Tout d'abord, les deniers publics n'appartiennent qu'à l'Etat et à aucun individu et ceux qui sont chargés de les gérer sont ceux-là même qui sont chargés de justifier de l'usage qu'ils en ont faits. On rappellera qu'il s'agit là d'une des dispositions fondamentales de la déclaration des droits de l'homme et du citoyen dont l'article 15 rappelle que la société a le droit de demander compte à tout agent public de son administration et que l'article 14 reconnaît le droit de tout citoyen de suivre l'emploi qui est fait de la contribution publique. Cela signifie à l'évidence que non seulement toute dépense publique doit pouvoir être connue et contrôlée; à l'instar de la situation en Angleterre, en Allemagne dans les pays du Nord de l'Europe, tout citoyen doit pouvoir avoir accès par Internet à la justification de toute dépense publique y compris faite par un parlementaire, un ministre ou un élu quelconque dans l'exercice de sa mission. Cela signifie que des pratiques d'un autre temps, injustifiables, ne peuvent que cesser à partir du moment où elles seront rendues totalement transparentes.

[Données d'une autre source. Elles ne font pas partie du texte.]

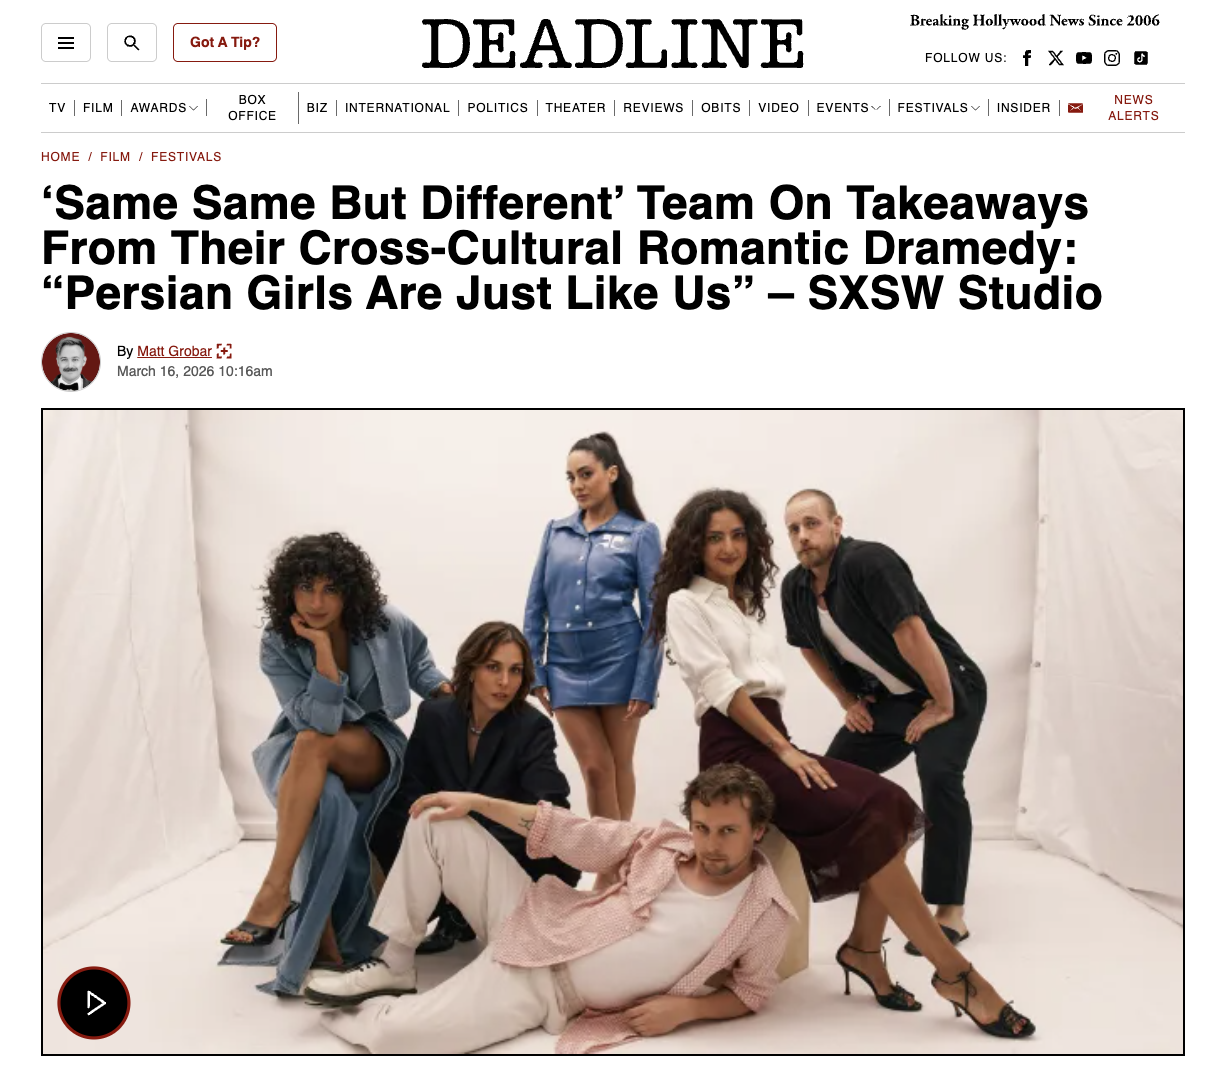
Task: Expand the Festivals dropdown menu
Action: tap(939, 108)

L'article 15 de la déclaration des droits de l'homme et du citoyen rappelle que la société a le droit de demander compte à tout agent public de son administration.
Le second point est celui de la gabegie. Chaque année, les rapports de la Cour des Comptes pullulent de choix absurdes, de décisions qui ont coûté des millions voire parfois un ou 2 milliards aux contribuables sans que ceux qui sont à l'origine de ces choix ne soient jamais inquiétés. Il est désormais impératif que les rapports de la Cour des Comptes fassent l'objet de sanctions réelles. C'est évidemment le cas lorsque des soupçons d'infraction se font jour; en particulier, dans le domaine immobilier, de nombreux rapports de la Cour des Comptes ont dénoncé les conditions dans lesquelles avait été géré le patrimoine de l'État; ils ont également dénoncé des pertes en ligne considérables de mobilier de l'État. Ces constats devraient faire l'objet d'une dénonciation obligatoire en application de l'article 40 du code de procédure pénale auprès du parquet.
Il est désormais impératif que les rapports de la Cour des Comptes fassent l'objet de sanctions réelles.
Restent enfin les choix catastrophiques sur le plan financier qui n'ont jamais d'incidence sur leurs auteurs. En droit de la comptabilité publique, seul le comptable est responsable. L'ordonnateur, c'est-à-dire le décideur public, ne l'est que dans la mesure où il est gestionnaire de fait c'est-à-dire où il s'est substitué au comptable. C'est rarissime. Nous devrions engager une réflexion sur la responsabilité des auteurs d'erreurs qui ont coûté des milliards à la République et qui peuvent continuer en toute tranquillité. Sans aller jusqu'à une responsabilité personnelle sur le plan financier, d'autres types de sanctions notamment de nature politique pourraient être envisagées.
Il faut faire en sorte que le coût des erreurs pour un décideur public puisse devenir pour lui un épouvantail au même titre que sa responsabilité pénale.
L'objectif n'est pas tant de sanctionner mais de faire en sorte que le coût des erreurs pour un décideur public puisse devenir pour lui un épouvantail au même titre que sa responsabilité pénale. Peut-être les choix seraient-ils plus rationnels et l'avis des citoyens aurait-il un poids suffisant pour contrecarrer celui de technocrates pour lesquels le coût est secondaire au regard de projets qui restent parfois totalement pharaoniques, et qui de toute façon sont sous-évalués, généralement entre deux fois et trois fois leur prix réel. Un vrai respect des deniers publics changera la donne entre politiques et société.